Autore: Stefano Calicchio

INPS - Pensione

Pensioni: sempre più assegni di vecchiaia dai 67 anni, ma scende l’importo erogato

I dati sulle pensioni dell’Osservatorio Inps mettono in rilievo la crescita delle uscite di vecchiaia, mentre scende l’importo medio erogato in favore di coloro che vanno in quiescenza.

Il 2020 ha visto crescere le pensioni erogate secondo i criteri di vecchiaia. Lo rende evidente l’Inps attraverso gli ultimi dati pubblicati dal proprio osservatorio. Allo stesso tempo, scende l’importo medio degli assegni. La fotografia scattata con gli ultimi rilievi evidenzia una crescita importante delle cosiddette pensioni di vecchiaia, che crescono a 255813 dalle precedenti 156995 erogate nel corso dell’anno precedente.

Al contempo, calano di circa 20mila unità le pensioni anticipate. Se si prendono invece in considerazione i dati generali sugli importi medi degli assegni, quest’ultimi passano da 1299 euro a 1240 euro. Complessivamente, il fenomeno è da imputare agli inevitabili effetti della legge Fornero, considerando che il peso del sistema contributivo diventa sempre più importante all’interno dei cosiddetti assegni misti al passare del tempo.

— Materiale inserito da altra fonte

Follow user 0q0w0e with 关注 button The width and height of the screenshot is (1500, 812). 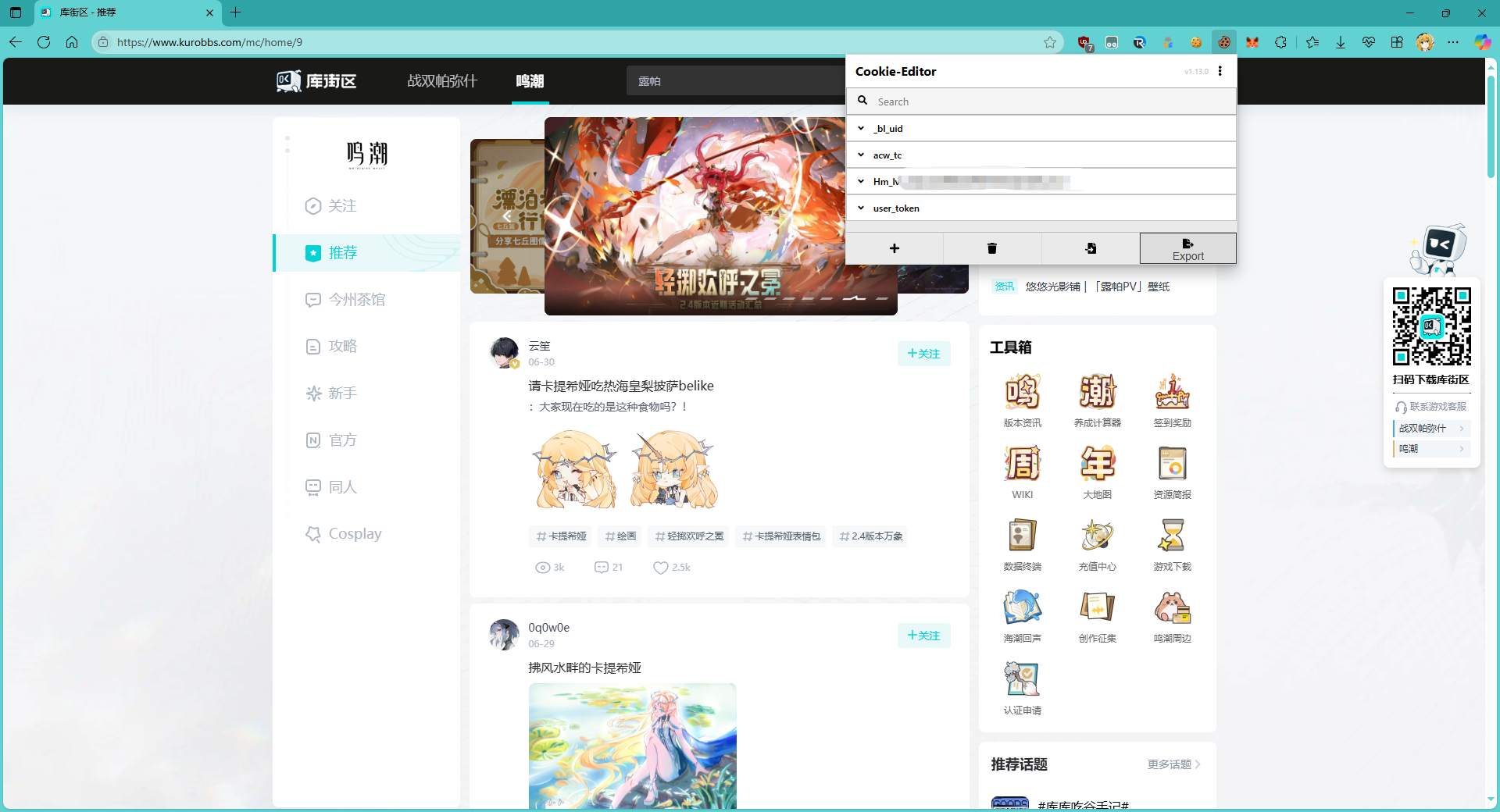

Pensioni di vecchiaia e anticipate: come si raggiunge l’assegno con le regole attuali

Nel corso del 2020 i lavoratori hanno potuto accedere alla pensione di vecchiaia avendo maturato almeno 67 anni di età e contemporaneamente 20 anni di versamenti. Chi ha iniziato a versare prima del 1996 ha potuto comunque beneficiare del computo misto-retributivo, calmierando così l’effetto del sistema contributivo puro.

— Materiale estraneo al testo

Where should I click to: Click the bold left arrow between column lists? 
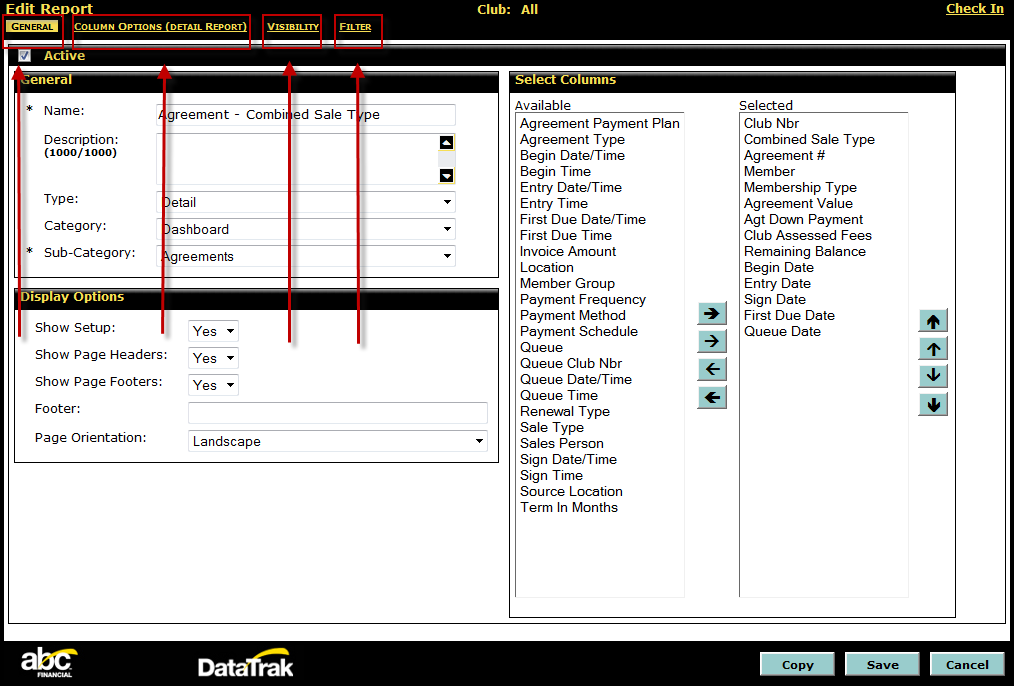coord(711,398)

Le pensioni anticipate della legge Fornero si concretizzano invece a partire dai 42 anni e 10 mesi per gli uomini, mentre per le donne il parametro si ferma a 41 anni e 10 mesi. Importante è stato però anche l’effetto delle opzioni sperimentali, come nel caso della quota 100. Quest’ultima consente l’uscita anticipata a partire dai 62 anni di età e con almeno 38 anni di versamenti. Vi sono poi altri meccanismi di prepensionamento disponibili solo in alcuni specifici casi, come la quota 41, l’opzione donna o l’APE sociale.

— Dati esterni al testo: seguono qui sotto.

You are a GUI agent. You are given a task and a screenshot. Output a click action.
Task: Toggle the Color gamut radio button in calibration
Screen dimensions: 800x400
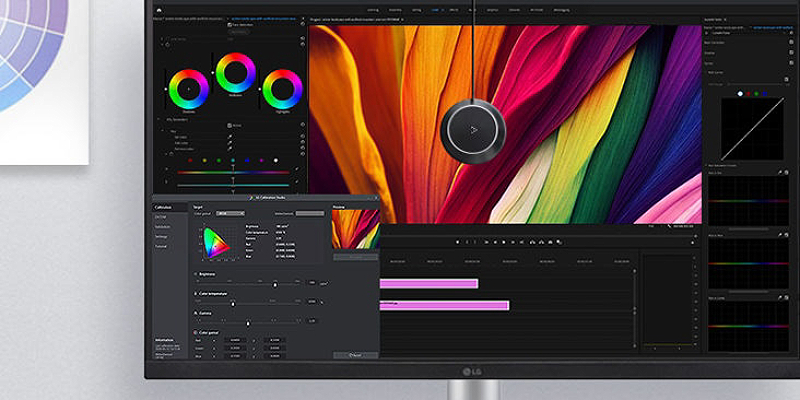(x=195, y=331)
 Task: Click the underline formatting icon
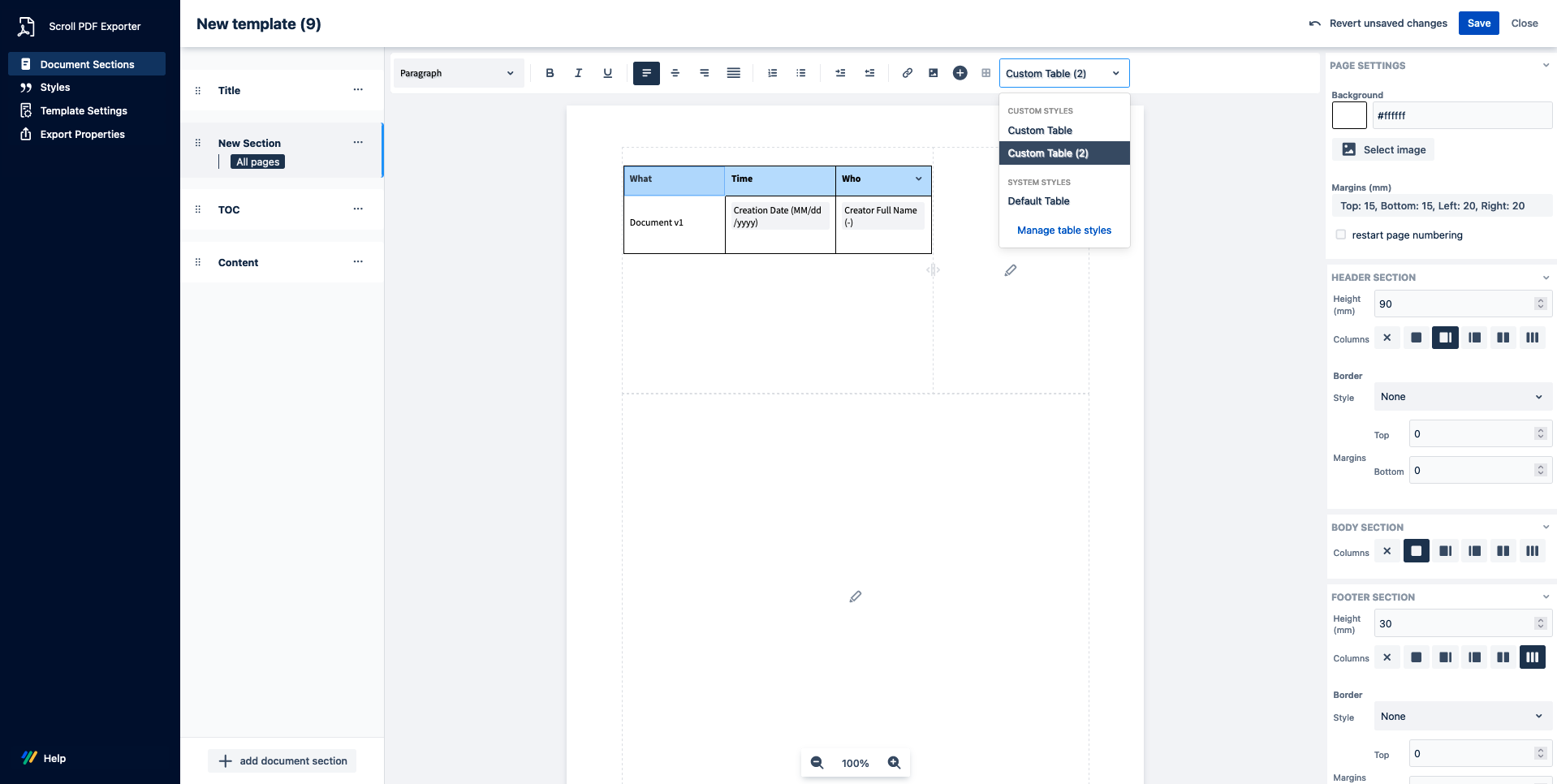coord(607,73)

Pensioni 2020: crescono le pensioni di vecchiaia dei lavoratori dipendenti

A risultare determinante nell’aumento degli assegni di vecchiaia nel corso del 2020 sono stati i pensionamenti dei lavoratori dipendenti del settore privato. Quest’ultimi hanno visto una crescita dell’86%. Su tale aspetto va sottolineato anche il peso dell’adeguamento all’aspettativa di vita registrato nel corso del 2019 (quando bastavano 66 anni e 7 mesi di versamenti per maturare l’assegno).

Per quanto riguarda invece il dato territoriale sull’erogazione degli assegni, la maggior parte delle nuove pensioni sono localizzate nel nord Italia (49%). Interessante è infine anche l’aumento percentuale delle pensioni femminili erogate rispetto a quelle maschili. Un trend che si concentra in particolare nel fondo dei lavoratori dipendenti privati e pubblici, oltre che in quella della gestione commercianti.